Oni czekają aż Covid zniknie, aby można było z pompa otworzyć wiadukt w trzebini :-D
Niezły cyrk się szykuje, do tego zakorkowana Trzebinia z nowym, ale nie otwartym mostem koło zakładów tłuszczowych, takie rzeczy tylko w Polsce
krakowiak, czyli budujemy po jednym wiadukcie i tylko w lecie? Schodzi nam 3 lata na chrzanowskie wiadukty :) bulbacz, teoretycznie można tych wiaduktów nie ruszać, ale nie wiem, czy zamknięcie linii kolejowej jest lepszym rozwiązaniem.
potrzebne to jak qrwie gacie
Nie można remontować po kolei tych wiaduktów...tylko od razu paraliżować całe miasto...po za tym takie rzeczy to się robi w lecie a nie w zimie...

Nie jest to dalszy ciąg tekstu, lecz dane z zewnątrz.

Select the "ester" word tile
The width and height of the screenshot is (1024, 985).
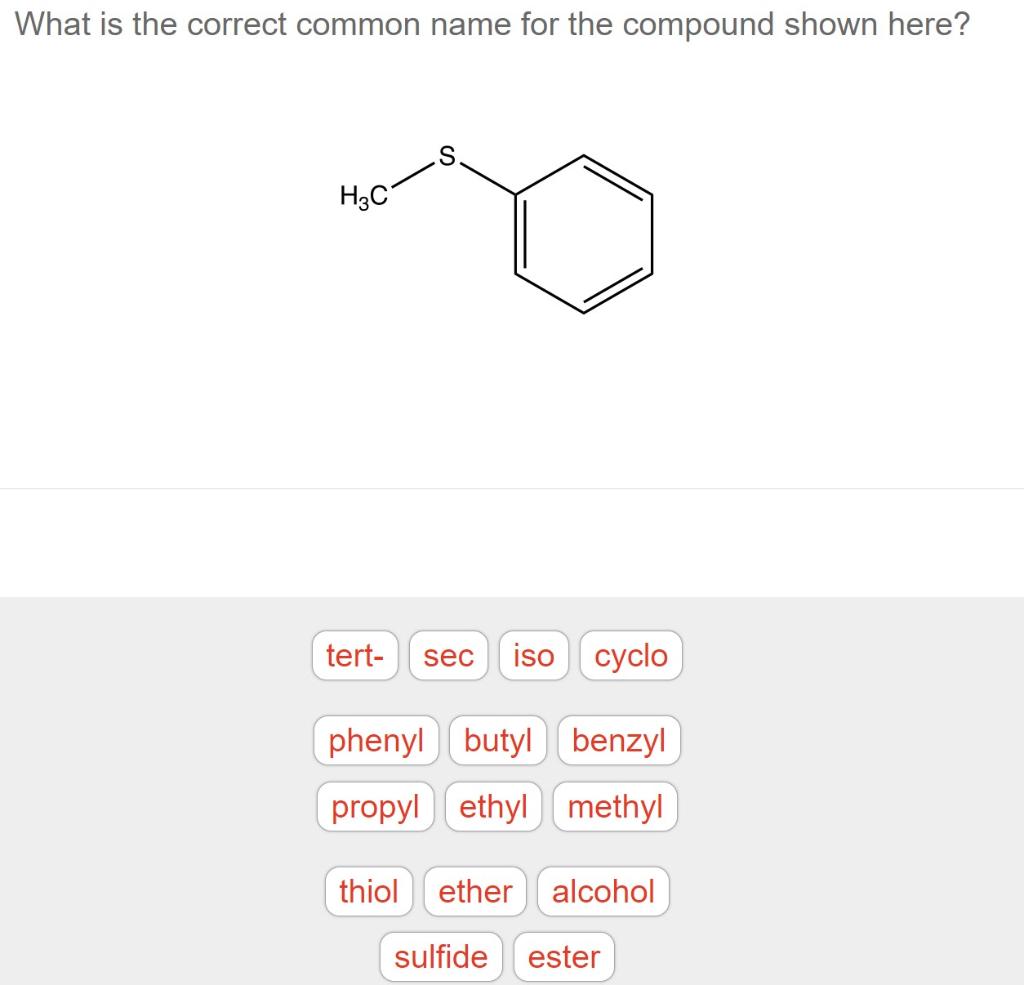[563, 956]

Jak PKP się za to zabiera to spodziewajcie się rocznych poślizgów :D Spokojnie, auto można zostawić w Trzebini, Balinie, Zagórzu czy Jaworznie i spokojnie na nogach obskoczyć sklepy czy Urzędy.
Kiedy pojawi się informacja o objazdach? A ZKKM pewnie poda info o zmianach w rozkładach i przebiegu tras dzień wcześniej.
Zapewne czekają utrudnienia ale lepiej późno niż wcale.
Oświęcim ma taki Armagedon każdego dnia. O 13 przejazd kilku kilometrów to kilkadziesiąt minut. Oświęcim - Bieruń - Tychy praktycznie nie przejezdne.